* start DATA SHOWN *

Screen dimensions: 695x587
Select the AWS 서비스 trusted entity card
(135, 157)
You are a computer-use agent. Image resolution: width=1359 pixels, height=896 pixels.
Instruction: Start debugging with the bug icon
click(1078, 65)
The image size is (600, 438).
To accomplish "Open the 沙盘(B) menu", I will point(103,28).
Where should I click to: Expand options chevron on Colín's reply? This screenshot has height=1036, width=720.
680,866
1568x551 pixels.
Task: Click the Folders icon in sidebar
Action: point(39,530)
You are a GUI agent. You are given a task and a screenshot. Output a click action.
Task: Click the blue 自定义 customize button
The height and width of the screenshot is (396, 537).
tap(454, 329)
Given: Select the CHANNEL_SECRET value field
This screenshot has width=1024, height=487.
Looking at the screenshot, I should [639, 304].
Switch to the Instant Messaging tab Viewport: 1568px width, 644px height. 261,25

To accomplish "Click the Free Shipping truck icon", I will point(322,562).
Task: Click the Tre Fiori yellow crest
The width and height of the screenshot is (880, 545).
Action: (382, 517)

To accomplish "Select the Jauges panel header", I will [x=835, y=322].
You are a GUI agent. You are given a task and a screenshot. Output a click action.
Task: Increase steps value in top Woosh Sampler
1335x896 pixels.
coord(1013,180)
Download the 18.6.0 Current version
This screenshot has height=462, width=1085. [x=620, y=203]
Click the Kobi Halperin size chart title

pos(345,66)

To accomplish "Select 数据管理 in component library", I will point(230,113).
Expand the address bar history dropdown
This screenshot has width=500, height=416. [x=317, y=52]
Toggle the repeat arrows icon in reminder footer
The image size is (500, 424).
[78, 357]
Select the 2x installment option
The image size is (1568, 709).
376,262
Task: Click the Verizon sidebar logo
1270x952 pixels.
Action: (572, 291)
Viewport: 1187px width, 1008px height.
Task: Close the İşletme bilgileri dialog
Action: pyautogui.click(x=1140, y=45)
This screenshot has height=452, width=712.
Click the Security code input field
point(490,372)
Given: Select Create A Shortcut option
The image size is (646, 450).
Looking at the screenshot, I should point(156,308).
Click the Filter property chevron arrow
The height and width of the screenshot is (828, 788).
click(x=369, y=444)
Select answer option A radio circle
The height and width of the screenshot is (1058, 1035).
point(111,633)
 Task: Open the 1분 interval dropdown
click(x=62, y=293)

* end DATA SHOWN *

▸ DIRECTIVE: Update the items above by replacing "click action" with "tap action" wherever it occurs, leaving the rest unchanged.

▸ EXERCISE RESPONSE:
Screen dimensions: 695x587
Select the AWS 서비스 trusted entity card
(135, 157)
You are a computer-use agent. Image resolution: width=1359 pixels, height=896 pixels.
Instruction: Start debugging with the bug icon
click(1078, 65)
The image size is (600, 438).
To accomplish "Open the 沙盘(B) menu", I will point(103,28).
Where should I click to: Expand options chevron on Colín's reply? This screenshot has height=1036, width=720.
680,866
1568x551 pixels.
Task: Click the Folders icon in sidebar
Action: point(39,530)
You are a GUI agent. You are given a task and a screenshot. Output a tap action.
Task: Click the blue 自定义 customize button
The height and width of the screenshot is (396, 537).
tap(454, 329)
Given: Select the CHANNEL_SECRET value field
This screenshot has width=1024, height=487.
Looking at the screenshot, I should [639, 304].
Switch to the Instant Messaging tab Viewport: 1568px width, 644px height. 261,25

To accomplish "Click the Free Shipping truck icon", I will point(322,562).
Task: Click the Tre Fiori yellow crest
The width and height of the screenshot is (880, 545).
Action: (382, 517)

To accomplish "Select the Jauges panel header", I will [x=835, y=322].
You are a GUI agent. You are given a task and a screenshot. Output a tap action.
Task: Increase steps value in top Woosh Sampler
1335x896 pixels.
coord(1013,180)
Download the 18.6.0 Current version
This screenshot has height=462, width=1085. [x=620, y=203]
Click the Kobi Halperin size chart title

pos(345,66)

To accomplish "Select 数据管理 in component library", I will point(230,113).
Expand the address bar history dropdown
This screenshot has width=500, height=416. [x=317, y=52]
Toggle the repeat arrows icon in reminder footer
The image size is (500, 424).
[78, 357]
Select the 2x installment option
The image size is (1568, 709).
376,262
Task: Click the Verizon sidebar logo
1270x952 pixels.
Action: (572, 291)
Viewport: 1187px width, 1008px height.
Task: Close the İşletme bilgileri dialog
Action: pyautogui.click(x=1140, y=45)
This screenshot has height=452, width=712.
Click the Security code input field
point(490,372)
Given: Select Create A Shortcut option
The image size is (646, 450).
Looking at the screenshot, I should point(156,308).
Click the Filter property chevron arrow
The height and width of the screenshot is (828, 788).
click(x=369, y=444)
Select answer option A radio circle
The height and width of the screenshot is (1058, 1035).
point(111,633)
 Task: Open the 1분 interval dropdown
click(x=62, y=293)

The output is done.